Nashville Mayor Megan Barry assigned one of her top advisors on Monday to explore the possibility of creating a Department of Transportation for the city.
In the past year, two studies by urban planners — NashvilleNext by Metro Planning and the Gear Up 2020 report by the Urban Land Institute — recommended that transportation be split apart from Metro Public Works.
Mark Sturtevant will take over as Public Works interim director to assess whether the agency needs to be reorganized.
“We must commit to an honest evaluation of Metro departments for their ability to implement the types of solutions that will preserve and enhance Nashville’s livability,” the mayor wrote in an email statement. “Public demand for city services is changing and increasing … The Public Works Department’s responsiveness to this rising demand is integral to my administration’s agenda.”
Sturtevant has been working as the mayor’s director of infrastructure. In the past, he worked for the Nashville Metropolitan Transit Authority and on projects like the Music City Convention Center, Bridgestone Arena and Nissan Stadium.

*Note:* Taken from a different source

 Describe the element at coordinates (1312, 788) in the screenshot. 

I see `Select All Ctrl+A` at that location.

Mark Macy, who has overseen public works for nearly a year, will return to his work as chief engineer.
Last month, Gear Up 2020 recommended creating a “standalone” transportation department. Without one, wrote researcher Gabe Klein, the city “contributes to stagnation in terms of innovation, commitment to complete streets, active transportation, and ultimately accountability to move Nashville forward.”
Klein argues that transportation is no longer only about moving traffic safely, but about creating equitable communities while stimulating health and economic development.
“It has also become clear that Nashville is not competing effectively for … the plethora of federal grants and leaving potential resources on the table,” Klein said.
As part of his report, Klein recommended that the Department of Transportation create two-year action plans.